Elève du peintre Guillaume Lethière (1760-1832) à l’Ecole des Beaux-Arts de Paris, elle expose au Salon du Louvre de 1808 à 1824. Contrairement à ses consœurs qui demeuraient souvent dans des genres réputés alors mineurs (portraits, paysages, natures mortes), elle osa le grand genre avec des sujets historiques ou allégoriques.

Le tableau ici présenté fut exposé au Salon de 1819 et acquis par Decazes, ministre de l’intérieur de Louis XVIII, qui l’envoya au musée de Libourne la même année. Il s’inscrit dans la tradition de la peinture dite « troubadour » (fin XVIIIe - début XIXe), genre qui exploitait les sujets à caractère médiéval, d’où son nom.

 

Antoinette Cécile Hortense Haudebourg-Lescot (Paris, 1784 –Paris, 1845)
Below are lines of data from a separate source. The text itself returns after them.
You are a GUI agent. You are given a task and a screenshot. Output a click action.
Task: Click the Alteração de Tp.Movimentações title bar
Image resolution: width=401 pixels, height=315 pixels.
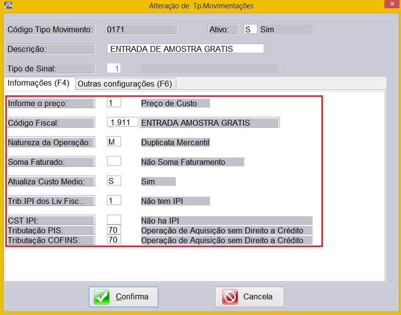[200, 6]
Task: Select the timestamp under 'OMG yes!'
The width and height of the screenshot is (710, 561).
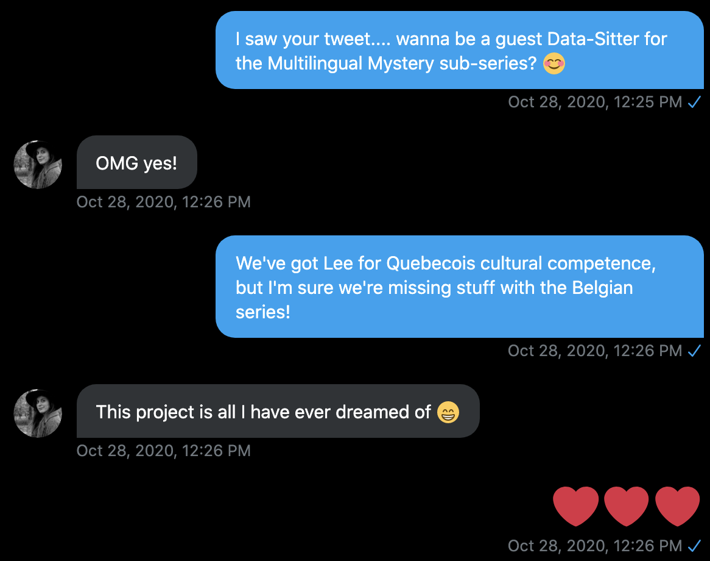Action: coord(163,202)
Les premiers pas de l’enfance       

Huile sur toile, signée et datée en bas à gauche « Hortense Lescot, 1818 ».

 

                          Antoinette Haudebourg-Lescot, Les premiers pas de l'enfance, 1818, Libourne, Musée municipal (cl. Ph. Cachau)            

 

Comme sa consœur qui suit, Antoinette Haudebourg-Lescot fut formée dans l’atelier de Guillaume Guillon, dit Lethière (1760-1832), lui-même élève du fameux Gabriel-François Doyen, maitre de la peinture d’histoire au XVIIIe siècle, fort apprécié de la famille impériale au point d’obtenir la direction de l’Académie de France à Rome en 1807. La jeune artiste l’accompagna à Rome, ce qui était inédit à cette époque.

Antoinette se passionna alors pour les scènes de la vie paysanne italienne, créant une nouvelle catégorie dans la peinture de genre, particulièrement pittoresque. Elle exposa ainsi huit scènes de la vie italienne au Salon du Louvre en 1810.
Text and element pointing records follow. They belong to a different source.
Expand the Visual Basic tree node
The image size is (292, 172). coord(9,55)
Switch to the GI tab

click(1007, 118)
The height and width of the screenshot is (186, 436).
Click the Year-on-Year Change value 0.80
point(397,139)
Elle revint à Paris en 1816 et épousa en 1820 l’architecte Haudebourg. Ce mariage ne l’empêcha pas, contrairement à d’autres femmes artistes, de poursuivre sa carrière : elle exposera en effet au Salon jusqu’en 1845.

Dans ce tableau charmant qui présente les 3 âges de la vie, les personnages sont revêtues de leur costume traditionnel.

 

Marie-Paule Carpentier (Paris, 1876 – Saint-Cloud, 1916)

La Source

Huile sur toile, 1910, signée en bas à gauche.

 

                     Marie-Paule Carpentier, La Source, 1910, Libourne, Musée municipal (cl. Ph. Cachau)

 

Elève de sa sœur Madeleine, puis de Luc-Olivier Merson (1846-1920) et du peintre-illustrateur Raphaël Collin (1850-1916), elle fut initiée au symbolisme par ce dernier. Excellente aquarelliste, elle se serait aussi formée auprès de Pierre Vignal (Le Bouscat, 1855 – Paris, 1925). Les catalogues d’exposition montrent une artiste essentiellement portée sur l’aquarelle, ce qui rend ses peintures à l'huile d’autant plus exceptionnelles comme celle présentée ici.

La toile figure une femme allongée sur le sable, tenant une coquille, version moderne de la célèbre sculpture d'Antoine Coysevox dans le parc de Versailles, La nymphe à la coquille, elle-même inspirée d’une œuvre antique. Elle évoque également, dans sa présentation, au féminin cette fois, la non moins célèbre toile d’Hyppolyte Flandrin : Jeune homme assis au bord de la mer (1836, Louvre). Ses formes sculpturales et ses cheveux courts en sont visiblement inspirés. On sait que l’artiste a beaucoup fréquenté le bord de mer, le bassin d’Arcachon et la côte de Saint-Cast en Bretagne. Le paysage à l’arrière-plan évoque plutôt le sud-ouest.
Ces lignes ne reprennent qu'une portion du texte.